ACTIVITY: For the records below, output each line exactly as it appears, from the first through the line with "Click the Undeliverable".

THE INPUT:

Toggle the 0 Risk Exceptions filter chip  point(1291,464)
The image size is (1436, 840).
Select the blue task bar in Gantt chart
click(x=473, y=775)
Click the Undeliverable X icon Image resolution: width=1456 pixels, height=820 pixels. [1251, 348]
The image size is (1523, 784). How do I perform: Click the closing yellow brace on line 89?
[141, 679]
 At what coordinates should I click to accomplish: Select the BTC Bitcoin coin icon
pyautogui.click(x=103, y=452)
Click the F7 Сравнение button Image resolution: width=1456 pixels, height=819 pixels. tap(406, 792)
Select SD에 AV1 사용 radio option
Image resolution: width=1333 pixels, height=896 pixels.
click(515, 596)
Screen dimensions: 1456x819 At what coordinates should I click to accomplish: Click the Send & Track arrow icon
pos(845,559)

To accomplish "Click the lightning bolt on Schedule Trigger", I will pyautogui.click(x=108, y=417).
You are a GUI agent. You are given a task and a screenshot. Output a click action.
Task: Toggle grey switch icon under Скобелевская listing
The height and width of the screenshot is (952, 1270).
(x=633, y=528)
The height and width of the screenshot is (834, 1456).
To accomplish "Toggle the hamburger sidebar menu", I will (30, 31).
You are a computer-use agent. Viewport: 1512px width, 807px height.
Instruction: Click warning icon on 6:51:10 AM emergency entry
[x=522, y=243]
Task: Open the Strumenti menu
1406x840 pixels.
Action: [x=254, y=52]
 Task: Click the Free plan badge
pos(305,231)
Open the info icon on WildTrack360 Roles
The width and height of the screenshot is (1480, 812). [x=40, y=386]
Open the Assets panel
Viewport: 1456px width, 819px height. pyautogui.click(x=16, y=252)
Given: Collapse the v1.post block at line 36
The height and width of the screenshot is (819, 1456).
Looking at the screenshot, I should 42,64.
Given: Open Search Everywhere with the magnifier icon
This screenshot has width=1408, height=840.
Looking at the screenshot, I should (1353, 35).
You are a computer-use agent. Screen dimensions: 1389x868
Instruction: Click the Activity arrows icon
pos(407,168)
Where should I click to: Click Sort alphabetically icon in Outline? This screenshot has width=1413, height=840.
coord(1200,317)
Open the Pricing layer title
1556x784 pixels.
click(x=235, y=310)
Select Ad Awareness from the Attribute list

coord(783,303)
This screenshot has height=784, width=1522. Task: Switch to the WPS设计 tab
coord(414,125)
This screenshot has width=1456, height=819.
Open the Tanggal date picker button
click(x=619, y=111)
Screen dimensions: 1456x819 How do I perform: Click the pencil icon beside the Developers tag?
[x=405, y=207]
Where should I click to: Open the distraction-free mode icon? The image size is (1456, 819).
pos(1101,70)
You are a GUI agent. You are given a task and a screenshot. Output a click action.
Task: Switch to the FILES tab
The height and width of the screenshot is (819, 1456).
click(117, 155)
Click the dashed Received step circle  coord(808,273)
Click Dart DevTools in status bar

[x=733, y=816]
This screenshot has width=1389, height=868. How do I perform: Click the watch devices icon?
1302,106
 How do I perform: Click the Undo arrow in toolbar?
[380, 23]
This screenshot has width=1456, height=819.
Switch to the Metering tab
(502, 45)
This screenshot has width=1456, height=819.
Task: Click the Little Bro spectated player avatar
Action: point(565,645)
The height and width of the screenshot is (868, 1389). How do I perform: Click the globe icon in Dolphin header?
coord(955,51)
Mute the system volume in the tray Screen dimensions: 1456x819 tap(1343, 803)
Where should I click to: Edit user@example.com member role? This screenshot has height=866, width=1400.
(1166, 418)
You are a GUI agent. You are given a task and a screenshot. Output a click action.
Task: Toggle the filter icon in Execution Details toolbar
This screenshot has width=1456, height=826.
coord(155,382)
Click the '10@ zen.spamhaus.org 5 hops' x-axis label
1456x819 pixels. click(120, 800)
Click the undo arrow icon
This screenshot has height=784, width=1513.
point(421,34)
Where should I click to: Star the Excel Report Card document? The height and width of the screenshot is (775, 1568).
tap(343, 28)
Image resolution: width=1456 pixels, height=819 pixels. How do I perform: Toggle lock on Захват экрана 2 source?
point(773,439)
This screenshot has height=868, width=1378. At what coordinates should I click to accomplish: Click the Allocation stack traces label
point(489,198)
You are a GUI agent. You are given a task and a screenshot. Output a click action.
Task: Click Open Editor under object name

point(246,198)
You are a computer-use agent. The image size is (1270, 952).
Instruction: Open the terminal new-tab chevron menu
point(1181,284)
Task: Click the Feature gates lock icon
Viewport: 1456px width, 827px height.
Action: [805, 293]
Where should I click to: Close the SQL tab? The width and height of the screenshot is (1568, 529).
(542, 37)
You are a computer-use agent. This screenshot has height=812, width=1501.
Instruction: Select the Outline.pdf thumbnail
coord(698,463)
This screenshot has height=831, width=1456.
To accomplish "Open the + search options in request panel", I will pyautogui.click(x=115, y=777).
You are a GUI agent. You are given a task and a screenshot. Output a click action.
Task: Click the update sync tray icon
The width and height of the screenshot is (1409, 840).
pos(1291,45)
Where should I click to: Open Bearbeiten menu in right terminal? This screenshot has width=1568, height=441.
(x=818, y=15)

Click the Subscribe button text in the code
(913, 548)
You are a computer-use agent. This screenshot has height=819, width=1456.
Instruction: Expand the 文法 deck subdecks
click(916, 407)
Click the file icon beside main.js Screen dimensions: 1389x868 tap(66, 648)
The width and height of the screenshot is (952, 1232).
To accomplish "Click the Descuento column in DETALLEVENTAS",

OUTPUT FOR THIS EXERCISE:
Toggle the 0 Risk Exceptions filter chip  point(1291,464)
The image size is (1436, 840).
Select the blue task bar in Gantt chart
click(x=473, y=775)
Click the Undeliverable X icon Image resolution: width=1456 pixels, height=820 pixels. [1251, 348]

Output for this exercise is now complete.